Biar Beda Status, Honorer K2 Tetap Kompak

Biar Beda Status, Honorer K2 Tetap Kompak

jpnn. com , JAKARTA – Sama-sama berjuang sejak awal untuk mendapatkan kehormatan PNS, para pemimpin  honorer K2 kini berbeda-beda nasibnya.

Ada yang sudah menjadi PNS, PPPK (Pegawai Pemerintah dengan Konvensi Kerja). Tetapi masih banyak juga yang belum jelas statusnya.

Namun, perbedaan kedudukan ini tidak membuat para arahan honorer K2 tersebut terpecah. Itu tetap kompak dan konsisten berjuang untuk status honoror K2 yang belum terakomodir.

Baca Juga:

Seperti yang ditunjukkan empat pimpinan Perkumpulan Honorer K2 Indonesia (PHK2I) yaitu Ketum Menjalani Purwaningsih, tim lobi Nurbaitih, Koordinator Wilayah (Korwil) Jawa Barat Cecep Kurniadi, dan Korwil Papua Barat Richard. Titi sudah lulus PPPK sejak 18 bulan lalu. Richard jadi PNS sejak 2018. Sedangkan Nurbaitih dan Cecep masih berkedudukan honoror K2.
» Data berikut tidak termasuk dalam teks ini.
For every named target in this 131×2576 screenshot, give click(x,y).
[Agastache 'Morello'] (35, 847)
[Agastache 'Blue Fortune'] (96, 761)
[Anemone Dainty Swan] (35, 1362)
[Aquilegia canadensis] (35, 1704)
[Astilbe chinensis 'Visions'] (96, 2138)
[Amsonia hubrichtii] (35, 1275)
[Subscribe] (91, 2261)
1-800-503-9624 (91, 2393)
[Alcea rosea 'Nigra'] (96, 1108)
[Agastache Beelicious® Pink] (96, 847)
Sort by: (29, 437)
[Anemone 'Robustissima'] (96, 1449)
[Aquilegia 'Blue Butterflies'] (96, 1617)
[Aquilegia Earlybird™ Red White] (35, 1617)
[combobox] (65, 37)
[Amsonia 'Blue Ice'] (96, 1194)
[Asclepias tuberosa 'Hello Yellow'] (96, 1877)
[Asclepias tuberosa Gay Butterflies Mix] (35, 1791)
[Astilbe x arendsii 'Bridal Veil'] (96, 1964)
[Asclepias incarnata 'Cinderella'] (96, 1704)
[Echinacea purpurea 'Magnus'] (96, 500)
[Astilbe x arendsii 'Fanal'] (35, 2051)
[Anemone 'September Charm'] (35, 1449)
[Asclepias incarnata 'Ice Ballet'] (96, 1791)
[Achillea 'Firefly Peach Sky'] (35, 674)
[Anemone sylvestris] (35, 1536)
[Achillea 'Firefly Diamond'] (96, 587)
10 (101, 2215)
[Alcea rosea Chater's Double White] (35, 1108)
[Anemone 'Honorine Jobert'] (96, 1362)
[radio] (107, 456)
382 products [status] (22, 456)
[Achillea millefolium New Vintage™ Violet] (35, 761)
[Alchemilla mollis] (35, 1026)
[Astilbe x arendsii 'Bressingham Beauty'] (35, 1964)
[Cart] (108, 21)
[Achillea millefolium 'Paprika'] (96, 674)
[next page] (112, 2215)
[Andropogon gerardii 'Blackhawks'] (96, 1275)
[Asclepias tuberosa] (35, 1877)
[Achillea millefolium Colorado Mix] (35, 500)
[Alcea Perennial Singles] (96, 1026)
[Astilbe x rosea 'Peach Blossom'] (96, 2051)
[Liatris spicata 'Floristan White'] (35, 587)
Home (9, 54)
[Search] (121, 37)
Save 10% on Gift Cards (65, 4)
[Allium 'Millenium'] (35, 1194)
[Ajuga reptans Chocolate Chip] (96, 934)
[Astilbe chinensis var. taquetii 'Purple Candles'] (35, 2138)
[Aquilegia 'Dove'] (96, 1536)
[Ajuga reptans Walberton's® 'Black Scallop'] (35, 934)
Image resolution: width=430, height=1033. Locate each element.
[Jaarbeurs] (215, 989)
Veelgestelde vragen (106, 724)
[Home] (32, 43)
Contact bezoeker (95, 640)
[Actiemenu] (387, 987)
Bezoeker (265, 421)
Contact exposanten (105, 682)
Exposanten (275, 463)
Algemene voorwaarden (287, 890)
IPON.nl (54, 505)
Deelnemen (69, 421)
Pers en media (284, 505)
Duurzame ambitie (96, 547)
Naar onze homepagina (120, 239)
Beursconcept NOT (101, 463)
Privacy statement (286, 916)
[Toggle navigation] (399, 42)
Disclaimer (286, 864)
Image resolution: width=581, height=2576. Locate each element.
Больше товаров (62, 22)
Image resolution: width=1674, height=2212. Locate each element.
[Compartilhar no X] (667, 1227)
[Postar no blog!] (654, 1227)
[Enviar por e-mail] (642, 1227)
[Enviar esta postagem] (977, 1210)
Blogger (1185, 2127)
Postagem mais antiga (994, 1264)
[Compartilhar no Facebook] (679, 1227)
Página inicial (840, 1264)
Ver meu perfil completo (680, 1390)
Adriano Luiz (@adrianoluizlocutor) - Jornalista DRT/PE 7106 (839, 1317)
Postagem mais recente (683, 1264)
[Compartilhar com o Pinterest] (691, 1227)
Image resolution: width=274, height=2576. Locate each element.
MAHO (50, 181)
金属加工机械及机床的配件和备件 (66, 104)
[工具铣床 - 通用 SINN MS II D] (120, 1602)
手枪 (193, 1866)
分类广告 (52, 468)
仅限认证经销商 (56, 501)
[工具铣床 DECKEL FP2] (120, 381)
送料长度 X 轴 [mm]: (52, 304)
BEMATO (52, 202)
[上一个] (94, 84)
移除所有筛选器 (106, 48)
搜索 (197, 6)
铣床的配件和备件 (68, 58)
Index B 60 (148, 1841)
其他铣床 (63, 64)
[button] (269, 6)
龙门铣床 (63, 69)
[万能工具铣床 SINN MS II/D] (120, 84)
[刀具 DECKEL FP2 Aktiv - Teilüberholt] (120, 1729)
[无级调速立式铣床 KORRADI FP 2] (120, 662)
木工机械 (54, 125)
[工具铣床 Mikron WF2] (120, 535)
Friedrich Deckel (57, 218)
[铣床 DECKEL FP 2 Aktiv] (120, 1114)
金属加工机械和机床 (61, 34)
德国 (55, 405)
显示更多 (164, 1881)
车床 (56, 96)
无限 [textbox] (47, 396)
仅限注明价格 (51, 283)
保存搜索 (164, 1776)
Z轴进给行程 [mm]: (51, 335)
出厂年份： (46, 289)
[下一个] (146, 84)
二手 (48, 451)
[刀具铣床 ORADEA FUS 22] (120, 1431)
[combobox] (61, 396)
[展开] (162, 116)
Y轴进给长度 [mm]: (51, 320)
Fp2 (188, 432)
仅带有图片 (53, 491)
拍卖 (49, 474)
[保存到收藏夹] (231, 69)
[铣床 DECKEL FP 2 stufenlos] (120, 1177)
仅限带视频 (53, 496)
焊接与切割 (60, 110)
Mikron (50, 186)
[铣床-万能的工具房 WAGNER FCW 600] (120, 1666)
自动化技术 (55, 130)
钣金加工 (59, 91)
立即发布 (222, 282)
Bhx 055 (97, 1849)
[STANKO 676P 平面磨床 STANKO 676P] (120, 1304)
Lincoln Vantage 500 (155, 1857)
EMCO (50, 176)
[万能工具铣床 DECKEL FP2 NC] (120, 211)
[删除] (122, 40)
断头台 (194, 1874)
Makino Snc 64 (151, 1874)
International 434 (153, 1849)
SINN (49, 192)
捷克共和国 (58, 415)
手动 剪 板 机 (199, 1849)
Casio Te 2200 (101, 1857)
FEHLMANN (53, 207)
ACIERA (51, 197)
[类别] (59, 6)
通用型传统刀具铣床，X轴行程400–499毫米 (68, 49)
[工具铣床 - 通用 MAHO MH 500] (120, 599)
Walaupun berbeda status, keempat pimpinan PHK2I ini tetap konsisten memperjuangkan rekan-rekannya. Sikap konsisten Titi dan Richard, diungkapkan Nur, sapaan dekat Nurbaitih kepada JPNN. com, Minggu (13/9).  

Menurut Nur, Titi yang era ini masih menunggu pengangkatan menjelma PPPK tidak menunjukkan sikap ngotot berjuang demi statusnya. Yang diperjuangkan adalah seluruh honorer K2.

Baca Juga:

“Memang berat beban Bu Titi itu karena kan dianggap mengkhianati perjuangan menjadi PNS. Namun, yang beta saksikan, Bu Titi konsisten kenapa berjuang untuk seluruh honorer K2, ” kata Nur.

Orang yang tidak bersama-sama Titi, lanjutnya, tidak akan cakap bagaimana perjuangannya agar seluruh honorer K2 bisa terakomodir. PHK2I serupa mendorong Perpres tentang Penggajian & Tunjangan PPPK segera terbit agar rekrutmen tahap kedua dan seterusnya dibuka. Bukan hanya berhenti di PPPK 2019.